§ **Problem to work on**: What you write must be the listing below in full, word for word, minus its pictures.

§ **Records for this exercise**:
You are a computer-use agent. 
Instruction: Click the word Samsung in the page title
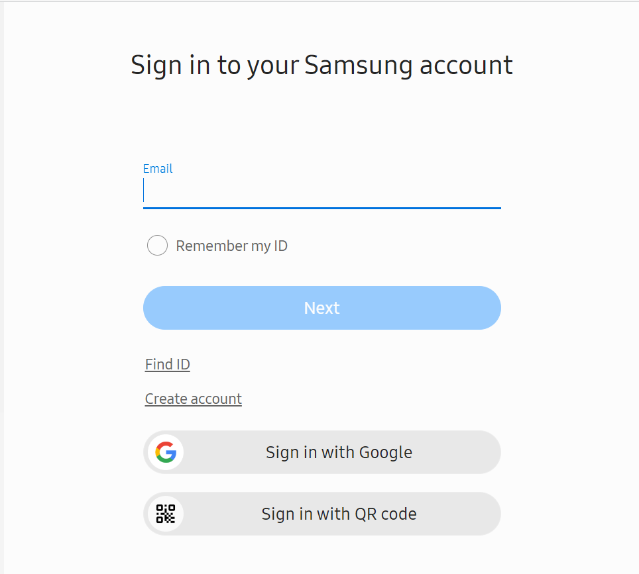359,65
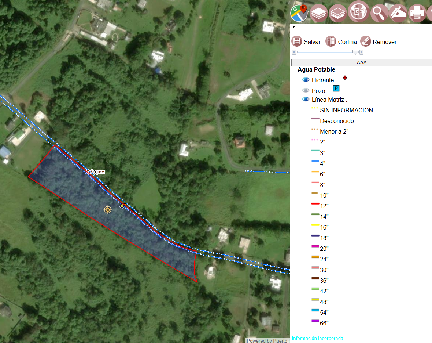Viewport: 432px width, 343px height.
Task: Open the drawing and measure pen tool
Action: click(x=398, y=13)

§ **Result of this exercise**:
You are a computer-use agent. 
Instruction: Click the word Samsung in the page title
359,65
Viewport: 432px width, 343px height.
Task: Open the drawing and measure pen tool
Action: click(x=398, y=13)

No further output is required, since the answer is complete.